With a sharp intake of air, John realized he’d been holding his breath, for how long he didn’t know. His head stopped spinning shortly thereafter and he became dimly aware of his pulse racing underneath the troll’s fingertips. Realizing that he was slipping somewhere dangerous, John closed his eyes for a moment, doing his best to center himself and refocus. After several long, tense moments with Hemogoblin’s steadying hands on his face, he opened his eyes again. He’d come dangerously close to losing the tenuous grasp he had on his emotions, just then, and that meant something was wrong. He’d have to figure out what it was later, though, because this didn’t change how he felt about their prisoner.

John let his right hand slowly move up to grasp weakly at Hemogoblin’s left wrist, squeezing it gently to show that he was okay now.

“I understand how you’re feeling and if we had another option right now, I would rather take it. But this is where we are. Without doing something radical here, we’re back to where we started. Tomorrow would just be another day for the Midnight Crew to strike at you, at us, at this city, and at everyone we aim to protect. You and I, with what we do, with what’s at stake, we can’t fail now. This is our one chance to get a leg up on the Crew, and it’s not going to last long. We have at best a day or two to act before they realize this guy didn’t just scamper off into the night and they start changing their operations to prevent us from using any intel we might gain. With me so far?”

John nodded, the troll’s hands still firmly on his cheeks. He’d have found the gesture rather intimate if he weren’t currently trying to battle down the emotions still clawing against his skull like a caged animal trying to escape its confinement. Still, his partner’s words were making sense.

“Now whatever you’re thinking right now, you need to stop it. I’m not going to torture the guy, for fuck’s sake. I’m talking about interrogation. There’s a difference. If everything goes as planned, I shouldn’t need to do much more than rough him up a little bit, and hopefully even that won’t have to go very far. I swear to you, I’m not going to do anything worse than what the police would do to this guy. Whatever you’ve seen in the movies, forget it; once I make this guy realize how screwed he already is, it shouldn’t be too much trouble to get him talking, no matter how loyal these guys are supposed to be to each other.”

John frowned, mulling the words over in his head, the sickness in his stomach fading slightly at the troll’s reassurances. This still wasn’t sitting right, but at least John didn’t feel like he was betraying his hero roots by allowing this to happen. “What do you mean how screwed he is?”

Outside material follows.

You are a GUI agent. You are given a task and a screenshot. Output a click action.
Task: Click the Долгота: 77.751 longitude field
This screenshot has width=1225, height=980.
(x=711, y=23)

Hemogoblin grinned, the whites of his teeth shining in the pale light granted by John’s loosely-held flashlight. “Think about it. We nabbed him from a crime scene that was about to be swarming with police. Once the Crew realizes that this guy isn’t dead or in custody, they’re going to assume he escaped and is in hiding. When tomorrow comes and he hasn’t reported in, they’re going to suspect something else is up, mainly that he either ran away, or he was captured by us. Either of which options has him screwed, as there’s no way they’d let a deserter live. And if we were to, say, deliver him to the police later with a note thanking him for all of his cooperation, he’d be taken out within hours for betraying their secrets. Same as if we let him go and he reported back that we tried to interrogate him. So literally his only chance for survival right now depends on us letting him go. It’s pretty much the ultimate leverage. And I’ll bet you anything that if I spin it the right way with the proper...persuasion liberally applied here and there, he’ll see my logic.”

John’s brows were fully furrowed now as he thought the argument over. It wasn’t perfect by any means, and in fact it relied on the sole premise that this thug actually valued his own life enough to betray his organization...but it was far better than nothing, and far, far better than resorting to torture, like he’d initially assumed. Still...

“I understand your plan, but I don’t think I can be a part of this,” John whispered, voice still ringing out loudly in the otherwise quiet room.

Hemogoblin smiled, the look genuine and not at all patronizing as he lowered his hands from John’s face and then bent to pick up his flashlight. “Understood. Why don’t you wait outside?” The troll’s voice was full of so much gentleness that it actually gave John pause, so different from the cocky tone he normally displayed. It was a little jarring, and it made John realize that even though they were now partners, he’d really only been around the other hero for a handful of hours, now. Even if the teen already had his trust after ostensibly saving his life, there was still so much that they didn’t know about each other. He was rather looking forward to figuring him out.

As John turned around and headed for the door, the wind brought him Hemogoblin’s whispered words, words that he was pretty sure he was never supposed to hear. “I’ll try to make this quick, both for him and for you.”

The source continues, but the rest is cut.